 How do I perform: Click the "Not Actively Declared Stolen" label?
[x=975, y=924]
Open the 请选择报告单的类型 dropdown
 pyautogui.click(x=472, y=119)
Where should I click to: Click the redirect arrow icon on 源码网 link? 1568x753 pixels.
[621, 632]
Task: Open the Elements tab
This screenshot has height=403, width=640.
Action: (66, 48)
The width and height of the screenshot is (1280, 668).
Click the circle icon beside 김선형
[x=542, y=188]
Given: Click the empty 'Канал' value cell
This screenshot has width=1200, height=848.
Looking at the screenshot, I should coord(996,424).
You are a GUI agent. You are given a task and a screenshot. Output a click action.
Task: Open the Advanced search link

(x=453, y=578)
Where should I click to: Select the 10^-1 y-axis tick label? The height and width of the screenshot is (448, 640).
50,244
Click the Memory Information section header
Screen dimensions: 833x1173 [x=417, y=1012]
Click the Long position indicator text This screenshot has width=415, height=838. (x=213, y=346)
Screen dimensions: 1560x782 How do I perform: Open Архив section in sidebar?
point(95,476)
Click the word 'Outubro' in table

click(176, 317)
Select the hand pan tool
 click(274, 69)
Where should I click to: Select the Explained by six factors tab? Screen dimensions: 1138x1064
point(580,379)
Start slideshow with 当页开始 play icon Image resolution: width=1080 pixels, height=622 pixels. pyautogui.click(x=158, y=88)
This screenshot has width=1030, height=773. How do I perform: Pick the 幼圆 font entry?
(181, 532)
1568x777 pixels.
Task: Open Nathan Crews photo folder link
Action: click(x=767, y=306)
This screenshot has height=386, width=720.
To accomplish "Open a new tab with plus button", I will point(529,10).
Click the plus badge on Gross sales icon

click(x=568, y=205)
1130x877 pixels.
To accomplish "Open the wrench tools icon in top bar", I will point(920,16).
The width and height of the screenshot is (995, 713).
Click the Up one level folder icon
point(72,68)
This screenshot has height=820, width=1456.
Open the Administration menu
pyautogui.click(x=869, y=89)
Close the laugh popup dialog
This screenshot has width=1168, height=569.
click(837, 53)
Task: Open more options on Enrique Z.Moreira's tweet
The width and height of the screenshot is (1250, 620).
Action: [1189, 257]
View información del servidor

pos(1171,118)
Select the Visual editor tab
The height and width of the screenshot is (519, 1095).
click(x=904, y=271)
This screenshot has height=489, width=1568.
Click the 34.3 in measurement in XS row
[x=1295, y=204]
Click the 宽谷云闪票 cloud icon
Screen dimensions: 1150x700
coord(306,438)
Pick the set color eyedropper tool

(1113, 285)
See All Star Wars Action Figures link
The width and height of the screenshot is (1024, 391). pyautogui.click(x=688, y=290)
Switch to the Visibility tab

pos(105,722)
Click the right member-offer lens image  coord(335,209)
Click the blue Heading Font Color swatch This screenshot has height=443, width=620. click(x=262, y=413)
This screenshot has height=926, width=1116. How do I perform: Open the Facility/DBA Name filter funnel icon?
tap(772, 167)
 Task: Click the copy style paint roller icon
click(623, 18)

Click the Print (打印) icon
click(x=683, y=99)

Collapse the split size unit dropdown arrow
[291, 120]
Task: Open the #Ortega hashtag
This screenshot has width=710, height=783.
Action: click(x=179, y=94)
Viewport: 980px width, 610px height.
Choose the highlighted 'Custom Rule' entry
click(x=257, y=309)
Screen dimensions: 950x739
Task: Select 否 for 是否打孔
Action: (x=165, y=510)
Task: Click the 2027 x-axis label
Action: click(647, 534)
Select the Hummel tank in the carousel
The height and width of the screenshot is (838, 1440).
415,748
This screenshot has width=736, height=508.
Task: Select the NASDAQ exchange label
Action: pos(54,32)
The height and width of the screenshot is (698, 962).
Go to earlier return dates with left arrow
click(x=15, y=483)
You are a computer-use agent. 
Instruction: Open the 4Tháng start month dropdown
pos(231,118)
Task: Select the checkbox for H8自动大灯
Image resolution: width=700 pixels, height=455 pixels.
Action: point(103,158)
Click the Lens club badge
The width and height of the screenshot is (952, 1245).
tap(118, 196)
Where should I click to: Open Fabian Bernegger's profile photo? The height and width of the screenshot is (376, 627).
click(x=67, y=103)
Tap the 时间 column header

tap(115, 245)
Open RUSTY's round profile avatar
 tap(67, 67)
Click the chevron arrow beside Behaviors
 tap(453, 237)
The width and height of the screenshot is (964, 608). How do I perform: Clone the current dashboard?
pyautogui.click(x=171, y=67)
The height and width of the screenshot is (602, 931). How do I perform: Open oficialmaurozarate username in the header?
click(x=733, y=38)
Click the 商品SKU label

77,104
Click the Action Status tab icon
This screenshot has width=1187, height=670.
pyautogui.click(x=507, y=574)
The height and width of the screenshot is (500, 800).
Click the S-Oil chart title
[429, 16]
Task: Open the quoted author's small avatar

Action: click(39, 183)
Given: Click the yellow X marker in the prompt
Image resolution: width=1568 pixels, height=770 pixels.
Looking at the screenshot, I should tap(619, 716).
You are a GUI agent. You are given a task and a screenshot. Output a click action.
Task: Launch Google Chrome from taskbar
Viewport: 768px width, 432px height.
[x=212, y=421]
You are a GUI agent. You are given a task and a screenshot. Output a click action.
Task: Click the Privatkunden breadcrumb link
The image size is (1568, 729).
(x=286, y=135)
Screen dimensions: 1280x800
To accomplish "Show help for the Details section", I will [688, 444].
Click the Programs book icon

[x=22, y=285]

------------

● **What you need to do**:
Copy every record above exactly as it appears.

● **Task answer**:
 How do I perform: Click the "Not Actively Declared Stolen" label?
[x=975, y=924]
Open the 请选择报告单的类型 dropdown
 pyautogui.click(x=472, y=119)
Where should I click to: Click the redirect arrow icon on 源码网 link? 1568x753 pixels.
[621, 632]
Task: Open the Elements tab
This screenshot has height=403, width=640.
Action: (66, 48)
The width and height of the screenshot is (1280, 668).
Click the circle icon beside 김선형
[x=542, y=188]
Given: Click the empty 'Канал' value cell
This screenshot has width=1200, height=848.
Looking at the screenshot, I should coord(996,424).
You are a GUI agent. You are given a task and a screenshot. Output a click action.
Task: Open the Advanced search link

(x=453, y=578)
Where should I click to: Select the 10^-1 y-axis tick label? The height and width of the screenshot is (448, 640).
50,244
Click the Memory Information section header
Screen dimensions: 833x1173 [x=417, y=1012]
Click the Long position indicator text This screenshot has width=415, height=838. (x=213, y=346)
Screen dimensions: 1560x782 How do I perform: Open Архив section in sidebar?
point(95,476)
Click the word 'Outubro' in table

click(176, 317)
Select the hand pan tool
 click(274, 69)
Where should I click to: Select the Explained by six factors tab? Screen dimensions: 1138x1064
point(580,379)
Start slideshow with 当页开始 play icon Image resolution: width=1080 pixels, height=622 pixels. pyautogui.click(x=158, y=88)
This screenshot has width=1030, height=773. How do I perform: Pick the 幼圆 font entry?
(181, 532)
1568x777 pixels.
Task: Open Nathan Crews photo folder link
Action: click(x=767, y=306)
This screenshot has height=386, width=720.
To accomplish "Open a new tab with plus button", I will point(529,10).
Click the plus badge on Gross sales icon

click(x=568, y=205)
1130x877 pixels.
To accomplish "Open the wrench tools icon in top bar", I will point(920,16).
The width and height of the screenshot is (995, 713).
Click the Up one level folder icon
point(72,68)
This screenshot has height=820, width=1456.
Open the Administration menu
pyautogui.click(x=869, y=89)
Close the laugh popup dialog
This screenshot has width=1168, height=569.
click(837, 53)
Task: Open more options on Enrique Z.Moreira's tweet
The width and height of the screenshot is (1250, 620).
Action: [1189, 257]
View información del servidor

pos(1171,118)
Select the Visual editor tab
The height and width of the screenshot is (519, 1095).
click(x=904, y=271)
This screenshot has height=489, width=1568.
Click the 34.3 in measurement in XS row
[x=1295, y=204]
Click the 宽谷云闪票 cloud icon
Screen dimensions: 1150x700
coord(306,438)
Pick the set color eyedropper tool

(1113, 285)
See All Star Wars Action Figures link
The width and height of the screenshot is (1024, 391). pyautogui.click(x=688, y=290)
Switch to the Visibility tab

pos(105,722)
Click the right member-offer lens image  coord(335,209)
Click the blue Heading Font Color swatch This screenshot has height=443, width=620. click(x=262, y=413)
This screenshot has height=926, width=1116. How do I perform: Open the Facility/DBA Name filter funnel icon?
tap(772, 167)
 Task: Click the copy style paint roller icon
click(623, 18)

Click the Print (打印) icon
click(x=683, y=99)

Collapse the split size unit dropdown arrow
[291, 120]
Task: Open the #Ortega hashtag
This screenshot has width=710, height=783.
Action: click(x=179, y=94)
Viewport: 980px width, 610px height.
Choose the highlighted 'Custom Rule' entry
click(x=257, y=309)
Screen dimensions: 950x739
Task: Select 否 for 是否打孔
Action: (x=165, y=510)
Task: Click the 2027 x-axis label
Action: click(647, 534)
Select the Hummel tank in the carousel
The height and width of the screenshot is (838, 1440).
415,748
This screenshot has width=736, height=508.
Task: Select the NASDAQ exchange label
Action: pos(54,32)
The height and width of the screenshot is (698, 962).
Go to earlier return dates with left arrow
click(x=15, y=483)
You are a computer-use agent. 
Instruction: Open the 4Tháng start month dropdown
pos(231,118)
Task: Select the checkbox for H8自动大灯
Image resolution: width=700 pixels, height=455 pixels.
Action: point(103,158)
Click the Lens club badge
The width and height of the screenshot is (952, 1245).
tap(118, 196)
Where should I click to: Open Fabian Bernegger's profile photo? The height and width of the screenshot is (376, 627).
click(x=67, y=103)
Tap the 时间 column header

tap(115, 245)
Open RUSTY's round profile avatar
 tap(67, 67)
Click the chevron arrow beside Behaviors
 tap(453, 237)
The width and height of the screenshot is (964, 608). How do I perform: Clone the current dashboard?
pyautogui.click(x=171, y=67)
The height and width of the screenshot is (602, 931). How do I perform: Open oficialmaurozarate username in the header?
click(x=733, y=38)
Click the 商品SKU label

77,104
Click the Action Status tab icon
This screenshot has width=1187, height=670.
pyautogui.click(x=507, y=574)
The height and width of the screenshot is (500, 800).
Click the S-Oil chart title
[429, 16]
Task: Open the quoted author's small avatar

Action: click(39, 183)
Given: Click the yellow X marker in the prompt
Image resolution: width=1568 pixels, height=770 pixels.
Looking at the screenshot, I should tap(619, 716).
You are a GUI agent. You are given a task and a screenshot. Output a click action.
Task: Launch Google Chrome from taskbar
Viewport: 768px width, 432px height.
[x=212, y=421]
You are a GUI agent. You are given a task and a screenshot. Output a click action.
Task: Click the Privatkunden breadcrumb link
The image size is (1568, 729).
(x=286, y=135)
Screen dimensions: 1280x800
To accomplish "Show help for the Details section", I will [688, 444].
Click the Programs book icon

[x=22, y=285]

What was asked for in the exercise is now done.